Does scaling lead to weak convergence to the null function?
Let $f\in L^p(\mathbb{R}^d)$, with $1<p<\infty$. Is it true that $$\lambda^{\frac{d}{p}}f(\lambda x ) \rightharpoonup 0\quad \text{ weakly in }L^p\text{ as }\lambda\to+\infty?$$
One has the easy case for $f\in L^{p-\epsilon}\cap L^p$. This condition allows the use of Hölder's inequality as follows (here $\frac{1}{p}+\frac{1}{p'}=1$ and $\phi$ is a continuous function with compact support): $$\begin{split}\left\lvert \int_{\mathbb{R}^d} \lambda^{\frac{d}{p}} f(\lambda x)\phi(x)\, dx\right\rvert& \le \lambda^{\frac{d}{p}}\lVert f(\lambda x)\rVert_{L^{p-\epsilon}}\lVert \phi\rVert_{L^{(p-\epsilon)'}} \\ &= \lambda ^{\frac{d}{p}- \frac{d}{p-\epsilon} } \lVert f\rVert_{L^{p-\epsilon}}\lVert\phi\rVert_{L^{(p-\epsilon)'}}\to 0. \end{split} $$ But what happens if that condition is removed? I carried out an explicit check on the standard example of a function $f$ that belongs to $L^2(\mathbb{R})$ and does not belong to $L^{2-\epsilon}(\mathbb{R})$ for any $\epsilon > 0$, namely $$f(x)=\begin{cases} 0 , & x<2 \\ \frac{1}{\sqrt{x}\log x}, & x \ge 2\end{cases}.$$ Taking $\phi=\chi_{[a, b]}$ with $2<a<b$ one has $$\left \lvert \int_{\mathbb{R}} \lambda^{\frac{1}{2}}f(\lambda x)\phi(x)\, dx \right\rvert = \dfrac{ \int_{\lambda a }^{\lambda b} \frac{dy}{\sqrt{y}\log(y)} } {\lambda^{\frac{1}{2}}}, $$ and an application of l'Hôpital's rule shows that the right hand side tends to $0$ as $\lambda \to \infty$. This implies weak convergence to $0$ by a standard density argument.
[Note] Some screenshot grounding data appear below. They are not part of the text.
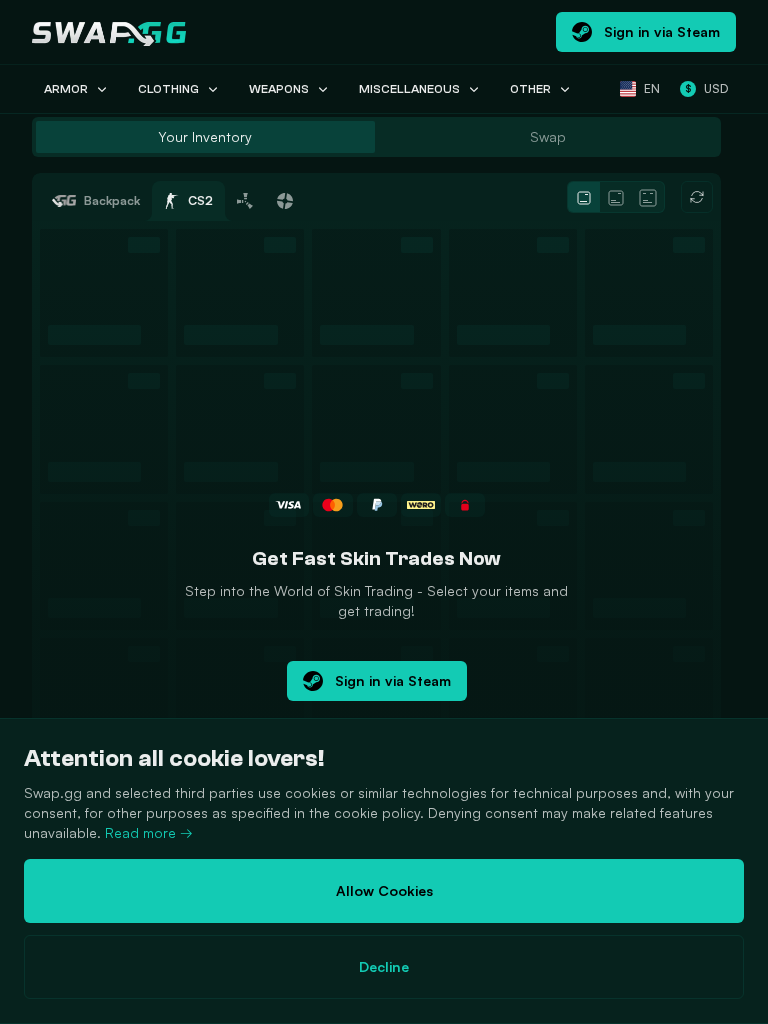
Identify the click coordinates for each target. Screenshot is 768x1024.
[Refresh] (697, 197)
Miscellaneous (409, 89)
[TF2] (285, 201)
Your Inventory (205, 136)
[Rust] (245, 201)
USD (706, 88)
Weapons (279, 89)
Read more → (149, 832)
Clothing (168, 89)
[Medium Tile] (616, 198)
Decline (384, 966)
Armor (66, 89)
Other (530, 89)
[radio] (205, 137)
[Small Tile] (584, 198)
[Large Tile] (648, 198)
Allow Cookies (384, 890)
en (652, 88)
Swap (548, 136)
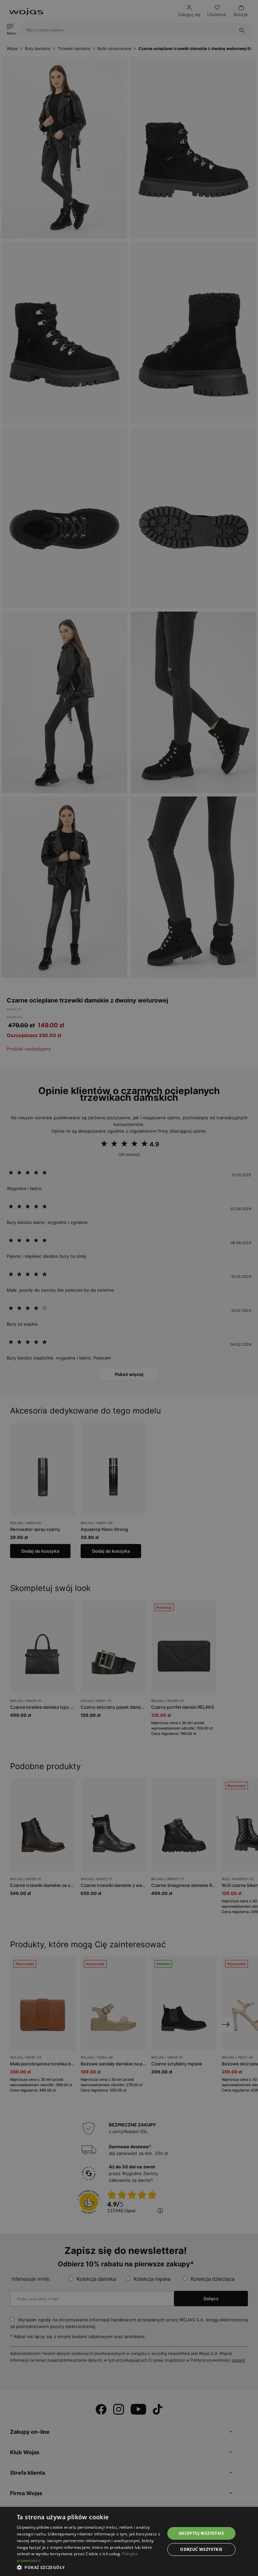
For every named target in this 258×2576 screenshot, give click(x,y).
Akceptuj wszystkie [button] (201, 2533)
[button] (89, 2567)
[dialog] (129, 1288)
This seems to point towards an affirmative answer to the question in the gray box.
Solution 1:
Fix $g$ in $L^q$ and $\epsilon>0$. There is $R>0$ such that $\|f\chi_{\{|x|>R\}}\|_p<\epsilon$. There is also $r>0$ such that $\|g\chi_{\{|x|<r\}}\|_q<\epsilon$.
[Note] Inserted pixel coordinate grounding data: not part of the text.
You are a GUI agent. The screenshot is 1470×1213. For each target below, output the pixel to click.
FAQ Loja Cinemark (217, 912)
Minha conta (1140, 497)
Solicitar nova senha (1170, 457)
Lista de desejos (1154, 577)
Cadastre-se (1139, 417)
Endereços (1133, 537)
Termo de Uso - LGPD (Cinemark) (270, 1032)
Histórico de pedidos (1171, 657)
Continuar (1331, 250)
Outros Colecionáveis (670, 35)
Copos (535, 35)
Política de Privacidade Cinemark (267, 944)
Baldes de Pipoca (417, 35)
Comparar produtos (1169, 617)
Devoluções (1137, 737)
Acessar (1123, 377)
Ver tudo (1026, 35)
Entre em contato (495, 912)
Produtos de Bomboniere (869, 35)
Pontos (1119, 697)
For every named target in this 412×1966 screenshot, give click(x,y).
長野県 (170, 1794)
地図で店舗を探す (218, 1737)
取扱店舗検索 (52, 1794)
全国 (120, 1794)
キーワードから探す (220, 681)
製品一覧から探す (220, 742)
Let $f_\lambda(x) = \lambda^{\frac{d}{p}}f(\lambda x )$. If $\lambda>R/r$, then $$\| f_\lambda \chi_{\{|x|>r\}}\|_p \le \|f\chi_{\{|x|>R\}}\|_p<\epsilon$$ Hence $$\int|f_\lambda g| = \int_{\{|x|<r\}} |f_\lambda g| + \int_{\{|x|> r\}} |f_\lambda g| \le \|f\|_p\,\epsilon + \epsilon\, \|g\|_q $$ by Hölder's inequality applied to each integral.
Since $\epsilon$ was arbitrarily small, $\int|f_\lambda g| \to 0$ as $\lambda\to\infty$.